##### DATA
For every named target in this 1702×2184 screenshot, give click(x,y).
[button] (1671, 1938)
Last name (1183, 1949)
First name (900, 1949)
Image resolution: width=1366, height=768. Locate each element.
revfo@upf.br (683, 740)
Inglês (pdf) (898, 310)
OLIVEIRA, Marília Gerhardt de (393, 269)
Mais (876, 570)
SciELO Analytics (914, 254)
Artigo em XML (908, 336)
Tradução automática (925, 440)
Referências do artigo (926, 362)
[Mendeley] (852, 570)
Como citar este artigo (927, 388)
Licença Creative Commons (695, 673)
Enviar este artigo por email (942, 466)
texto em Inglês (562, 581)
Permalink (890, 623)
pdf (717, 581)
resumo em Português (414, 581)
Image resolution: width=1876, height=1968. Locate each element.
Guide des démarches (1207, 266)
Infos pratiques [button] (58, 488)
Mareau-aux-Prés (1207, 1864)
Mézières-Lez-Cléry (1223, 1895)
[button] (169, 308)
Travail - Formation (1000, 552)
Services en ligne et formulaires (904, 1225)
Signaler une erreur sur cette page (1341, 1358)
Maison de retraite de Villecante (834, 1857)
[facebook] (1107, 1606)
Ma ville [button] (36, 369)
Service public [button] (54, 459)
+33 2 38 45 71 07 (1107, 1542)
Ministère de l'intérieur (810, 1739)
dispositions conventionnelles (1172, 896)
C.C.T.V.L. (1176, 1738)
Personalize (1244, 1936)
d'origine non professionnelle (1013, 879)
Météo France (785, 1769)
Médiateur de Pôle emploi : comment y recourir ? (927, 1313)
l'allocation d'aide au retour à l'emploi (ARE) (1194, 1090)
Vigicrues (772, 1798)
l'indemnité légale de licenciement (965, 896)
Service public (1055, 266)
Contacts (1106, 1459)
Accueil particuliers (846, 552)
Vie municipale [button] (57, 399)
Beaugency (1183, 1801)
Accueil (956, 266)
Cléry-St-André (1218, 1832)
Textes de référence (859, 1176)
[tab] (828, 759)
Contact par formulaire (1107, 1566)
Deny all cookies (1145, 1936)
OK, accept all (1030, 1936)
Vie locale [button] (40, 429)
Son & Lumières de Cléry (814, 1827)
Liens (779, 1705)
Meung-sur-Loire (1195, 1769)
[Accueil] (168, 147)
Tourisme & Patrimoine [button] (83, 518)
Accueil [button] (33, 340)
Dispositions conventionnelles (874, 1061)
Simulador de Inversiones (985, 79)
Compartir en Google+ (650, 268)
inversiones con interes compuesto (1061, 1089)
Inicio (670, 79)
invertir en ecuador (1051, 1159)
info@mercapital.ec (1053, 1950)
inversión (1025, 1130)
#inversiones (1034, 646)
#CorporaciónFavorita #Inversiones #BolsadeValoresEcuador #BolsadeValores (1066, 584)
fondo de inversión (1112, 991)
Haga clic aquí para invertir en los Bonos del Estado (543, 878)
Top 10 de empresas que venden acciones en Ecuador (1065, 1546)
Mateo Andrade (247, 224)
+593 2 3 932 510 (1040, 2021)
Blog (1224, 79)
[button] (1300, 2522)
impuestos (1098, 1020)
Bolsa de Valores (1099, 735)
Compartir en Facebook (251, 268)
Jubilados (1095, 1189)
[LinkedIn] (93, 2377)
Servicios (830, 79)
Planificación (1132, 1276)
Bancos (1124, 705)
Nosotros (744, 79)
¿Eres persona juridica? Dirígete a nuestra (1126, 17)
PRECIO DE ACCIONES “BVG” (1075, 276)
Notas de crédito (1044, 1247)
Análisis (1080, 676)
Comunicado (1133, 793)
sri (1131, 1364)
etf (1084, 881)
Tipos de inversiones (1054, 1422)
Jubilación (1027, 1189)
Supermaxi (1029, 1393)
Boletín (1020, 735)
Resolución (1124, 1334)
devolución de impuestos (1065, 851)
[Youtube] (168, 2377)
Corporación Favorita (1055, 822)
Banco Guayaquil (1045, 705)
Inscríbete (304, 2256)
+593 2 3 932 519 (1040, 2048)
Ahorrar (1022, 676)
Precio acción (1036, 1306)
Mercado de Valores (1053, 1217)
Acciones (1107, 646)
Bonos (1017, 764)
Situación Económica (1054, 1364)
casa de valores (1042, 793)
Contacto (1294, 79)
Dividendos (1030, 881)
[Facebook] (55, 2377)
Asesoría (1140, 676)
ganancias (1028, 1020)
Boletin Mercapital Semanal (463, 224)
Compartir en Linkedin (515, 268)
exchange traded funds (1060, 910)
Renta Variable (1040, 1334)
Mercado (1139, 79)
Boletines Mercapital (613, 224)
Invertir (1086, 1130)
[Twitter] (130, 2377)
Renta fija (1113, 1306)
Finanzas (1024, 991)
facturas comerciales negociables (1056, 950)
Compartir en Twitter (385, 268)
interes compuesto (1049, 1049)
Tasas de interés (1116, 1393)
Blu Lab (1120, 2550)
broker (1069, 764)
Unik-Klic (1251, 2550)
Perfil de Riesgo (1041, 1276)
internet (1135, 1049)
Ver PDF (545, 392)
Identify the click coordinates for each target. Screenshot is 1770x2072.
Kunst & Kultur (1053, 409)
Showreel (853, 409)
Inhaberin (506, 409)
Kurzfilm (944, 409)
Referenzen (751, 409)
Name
##########
• INSTRUCTIONS FOR THE TASK: Your answer should consist of the lines from the line with "ganancias (1028, 1020)" to the line with "Tasas de interés (1116, 1393)" above, repeated exactly, both ends included.

• RESPONSE AREA:
ganancias (1028, 1020)
Boletin Mercapital Semanal (463, 224)
Compartir en Linkedin (515, 268)
exchange traded funds (1060, 910)
Renta Variable (1040, 1334)
Mercado (1139, 79)
Boletines Mercapital (613, 224)
Invertir (1086, 1130)
[Twitter] (130, 2377)
Renta fija (1113, 1306)
Finanzas (1024, 991)
facturas comerciales negociables (1056, 950)
Compartir en Twitter (385, 268)
interes compuesto (1049, 1049)
Tasas de interés (1116, 1393)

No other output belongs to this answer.